We need to process a pretty high volume of receipts for expense tracking — we’re talking thousands — and they come from everywhere, different vendors, different formats, some are photos from phones, some are faded thermal paper. Our current process has way too much manual correction involved.
What are people actually using for receipt OCR at scale? Specifically curious how tools hold up on the lower-quality stuff, not just clean crisp receipts. Thanks in advance.
Receipt OCR is one of those things that sounds simple until you’re actually doing it at volume. The variety kills you — thermal paper that’s half-faded, horizontal layouts, inconsistent field placement, tiny fonts. Standard OCR tools will get you the text but won’t understand that the number at the bottom is the total and the one next to “HST” is tax.
For expense-specific use cases, Expensify and Receipts by Wave are genuinely good if your workflow fits their model. Mobile-friendly, reasonable accuracy on standard receipts, plays nicely with accounting software. The limitation is they’re built for expense scenarios and don’t flex much beyond that.
If you need more flexibility, there are a few options worth testing. Rossum has good accuracy though setup takes some time. Amazon Textract is reliable for structured docs and works well if you’re in AWS. Docsumo handles receipts decently with some customization. We’ve used Lido for high-volume processing — it’s built to handle receipt variety without needing templates for each vendor, and the integration with Excel made the workflow pretty straightforward for our team. It identifies totals, tax, merchant names, and dates automatically across different formats.

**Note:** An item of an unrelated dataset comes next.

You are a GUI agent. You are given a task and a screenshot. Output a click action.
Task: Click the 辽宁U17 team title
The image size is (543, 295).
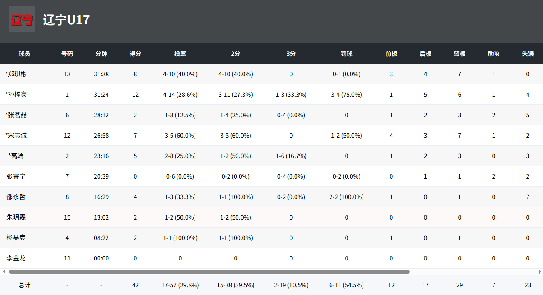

A few things I’d actually measure when you’re evaluating: accuracy specifically on totals (you want 99%+ there, errors compound fast), how it handles your worst-quality receipts, and processing speed at your actual volume. The faded thermal paper performance is where tools tend to diverge significantly.

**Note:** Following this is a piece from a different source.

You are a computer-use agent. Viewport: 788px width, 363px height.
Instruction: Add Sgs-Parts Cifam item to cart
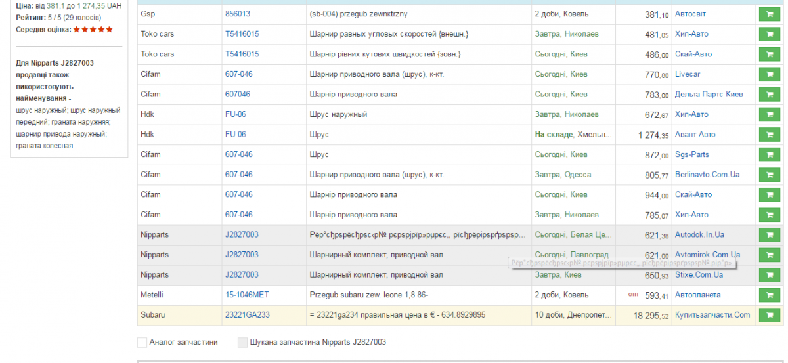(x=769, y=155)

FWIW, even the best AI tools are going to need some human review for genuinely bad images — I’d budget for maybe 10-15% needing a second look. Don’t let any vendor tell you otherwise.
That’s actually a really smart way to approach it. We tried going all-in on AI-based from the start and kept running into weirdness with our top vendors where it’d just… decide to interpret things differently run to run. Switched to templates for the high-volume stuff and it made a huge difference in consistency. The AI handles the long tail fine. Hybrid isn’t the most elegant solution but it works.
Same here on Tesseract — free is tempting until you actually see the results on anything less than a perfect scan. We’re a smaller operation than you (maybe 600-700 invoices a month) but the accuracy gap was just too big to ignore. We ended up going with Lido after testing a few options and haven’t looked back. Setup took a bit of time but once it was dialed in, the difference was night and day. Honestly wish we’d just skipped the Tesseract phase entirely, would’ve saved us like two weeks of fiddling.